--- begin Task material ---

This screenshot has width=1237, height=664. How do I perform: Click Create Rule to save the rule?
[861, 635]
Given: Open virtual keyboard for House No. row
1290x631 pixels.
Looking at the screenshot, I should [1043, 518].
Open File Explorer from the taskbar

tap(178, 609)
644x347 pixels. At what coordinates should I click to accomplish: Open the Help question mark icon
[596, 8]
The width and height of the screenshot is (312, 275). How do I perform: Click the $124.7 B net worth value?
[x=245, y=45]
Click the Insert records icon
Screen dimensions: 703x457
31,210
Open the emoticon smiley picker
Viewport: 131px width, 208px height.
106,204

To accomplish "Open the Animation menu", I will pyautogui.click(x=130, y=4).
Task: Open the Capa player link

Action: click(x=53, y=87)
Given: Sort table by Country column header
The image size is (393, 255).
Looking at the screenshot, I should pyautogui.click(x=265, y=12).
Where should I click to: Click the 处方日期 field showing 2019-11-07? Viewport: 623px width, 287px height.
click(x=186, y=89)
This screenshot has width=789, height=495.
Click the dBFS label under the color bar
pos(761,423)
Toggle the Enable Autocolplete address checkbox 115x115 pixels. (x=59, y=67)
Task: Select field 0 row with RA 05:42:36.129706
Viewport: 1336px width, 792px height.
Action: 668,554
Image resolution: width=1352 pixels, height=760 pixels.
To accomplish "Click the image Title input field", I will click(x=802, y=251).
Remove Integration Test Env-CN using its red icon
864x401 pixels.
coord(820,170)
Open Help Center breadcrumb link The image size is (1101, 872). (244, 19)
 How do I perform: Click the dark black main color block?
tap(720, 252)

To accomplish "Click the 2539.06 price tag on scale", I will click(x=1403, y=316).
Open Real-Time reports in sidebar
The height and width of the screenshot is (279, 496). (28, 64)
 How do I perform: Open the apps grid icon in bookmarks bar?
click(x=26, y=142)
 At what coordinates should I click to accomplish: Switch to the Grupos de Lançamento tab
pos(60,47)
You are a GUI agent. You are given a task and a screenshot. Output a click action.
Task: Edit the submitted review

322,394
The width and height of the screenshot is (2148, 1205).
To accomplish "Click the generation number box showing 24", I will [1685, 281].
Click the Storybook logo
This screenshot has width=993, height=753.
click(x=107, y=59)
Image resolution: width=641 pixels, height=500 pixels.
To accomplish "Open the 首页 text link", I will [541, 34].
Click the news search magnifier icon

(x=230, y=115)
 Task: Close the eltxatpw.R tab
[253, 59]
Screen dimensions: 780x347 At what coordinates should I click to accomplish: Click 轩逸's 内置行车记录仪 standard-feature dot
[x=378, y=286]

--- end Task material ---

Work to be completed -
Can you copy all of the data above word for word?

Solution for this task -
This screenshot has width=1237, height=664. How do I perform: Click Create Rule to save the rule?
[861, 635]
Given: Open virtual keyboard for House No. row
1290x631 pixels.
Looking at the screenshot, I should [1043, 518].
Open File Explorer from the taskbar

tap(178, 609)
644x347 pixels. At what coordinates should I click to accomplish: Open the Help question mark icon
[596, 8]
The width and height of the screenshot is (312, 275). How do I perform: Click the $124.7 B net worth value?
[x=245, y=45]
Click the Insert records icon
Screen dimensions: 703x457
31,210
Open the emoticon smiley picker
Viewport: 131px width, 208px height.
106,204

To accomplish "Open the Animation menu", I will pyautogui.click(x=130, y=4).
Task: Open the Capa player link

Action: click(x=53, y=87)
Given: Sort table by Country column header
The image size is (393, 255).
Looking at the screenshot, I should pyautogui.click(x=265, y=12).
Where should I click to: Click the 处方日期 field showing 2019-11-07? Viewport: 623px width, 287px height.
click(x=186, y=89)
This screenshot has width=789, height=495.
Click the dBFS label under the color bar
pos(761,423)
Toggle the Enable Autocolplete address checkbox 115x115 pixels. (x=59, y=67)
Task: Select field 0 row with RA 05:42:36.129706
Viewport: 1336px width, 792px height.
Action: 668,554
Image resolution: width=1352 pixels, height=760 pixels.
To accomplish "Click the image Title input field", I will click(x=802, y=251).
Remove Integration Test Env-CN using its red icon
864x401 pixels.
coord(820,170)
Open Help Center breadcrumb link The image size is (1101, 872). (244, 19)
 How do I perform: Click the dark black main color block?
tap(720, 252)

To accomplish "Click the 2539.06 price tag on scale", I will click(x=1403, y=316).
Open Real-Time reports in sidebar
The height and width of the screenshot is (279, 496). (28, 64)
 How do I perform: Open the apps grid icon in bookmarks bar?
click(x=26, y=142)
 At what coordinates should I click to accomplish: Switch to the Grupos de Lançamento tab
pos(60,47)
You are a GUI agent. You are given a task and a screenshot. Output a click action.
Task: Edit the submitted review

322,394
The width and height of the screenshot is (2148, 1205).
To accomplish "Click the generation number box showing 24", I will [1685, 281].
Click the Storybook logo
This screenshot has width=993, height=753.
click(x=107, y=59)
Image resolution: width=641 pixels, height=500 pixels.
To accomplish "Open the 首页 text link", I will [541, 34].
Click the news search magnifier icon

(x=230, y=115)
 Task: Close the eltxatpw.R tab
[253, 59]
Screen dimensions: 780x347 At what coordinates should I click to accomplish: Click 轩逸's 内置行车记录仪 standard-feature dot
[x=378, y=286]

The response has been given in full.